The big differences between the house I was in and the real thing were that the Slugger's monstrosity had cost a hundred times what the finest plantation homes of Georgia and Mississippi had gone for, even allowing for inflation, and the fact that the kitchen was inside, whereas in the antebellum houses it was in a separate room near the slaves' quarters, which both protected the big house from fire and generously gave the slaves a stove to shiver around in the winter. When I'd come in through the back, I'd also seen three tiny bedrooms at the very rear of the house, but Stinky had been right about the house being empty; the people who slept there were all out, possibly attending a neighborhood whipping.

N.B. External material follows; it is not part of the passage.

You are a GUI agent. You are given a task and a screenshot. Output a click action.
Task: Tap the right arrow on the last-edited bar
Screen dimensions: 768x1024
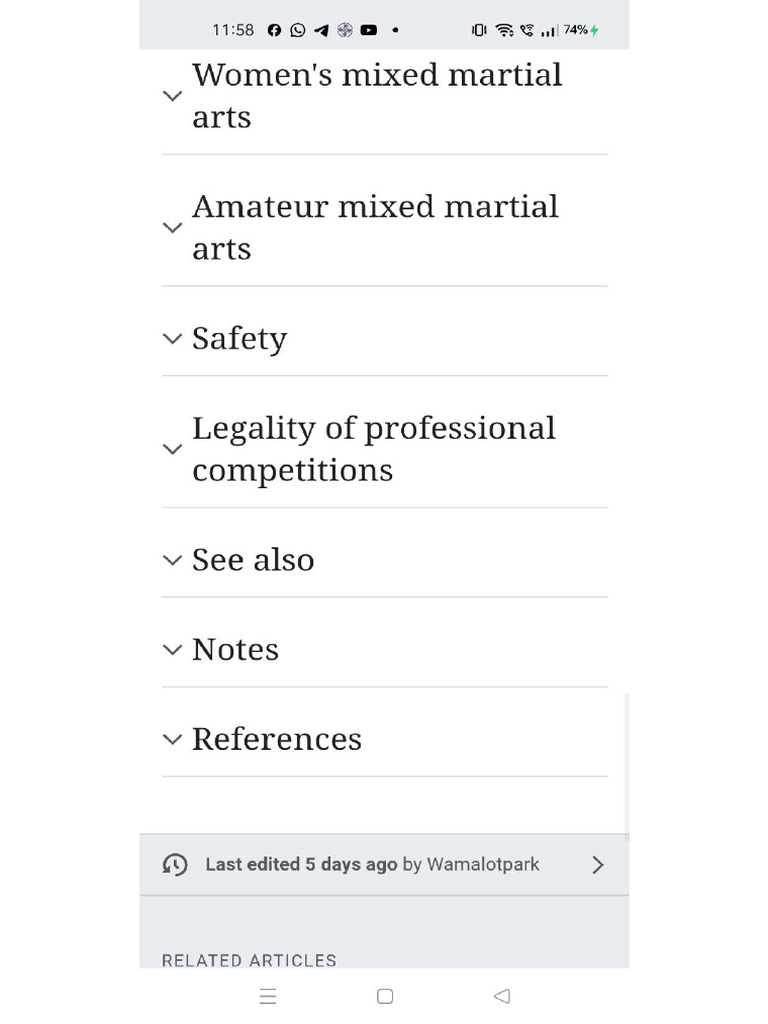[x=597, y=865]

The stamp room I was so anxious to vacate was one of the twin master-bedroom suites, the one on the left if you were inside looking toward the front. If the Slugger was heading for the front door, he'd be coming up the grand stairway. If he came in the back and he felt like slumming, he'd use the servants' stairs.

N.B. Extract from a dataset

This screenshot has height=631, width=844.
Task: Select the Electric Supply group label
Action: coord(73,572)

I stood in the doorway of the stamp room, breathing the way Herbie Mott taught me to breathe, openmouthed with the tip of my tongue touching the roof of my mouth, by far the quietest mode of respiration, and trying not to listen to the chorus of “Achy Breaky Heart” ricocheting brightly around in my forebrain. Seen in a graphic rendering of my body, drawn to a scale that illustrated the extent to which any system was in use, I would have been a vertical line with ears like a fruit bat's and underarm sweat glands big enough to fill an Olympic-size pool. Listening and perspiring, perspiring and listening, I waited to see which door he was going to use so I could pick my stairway.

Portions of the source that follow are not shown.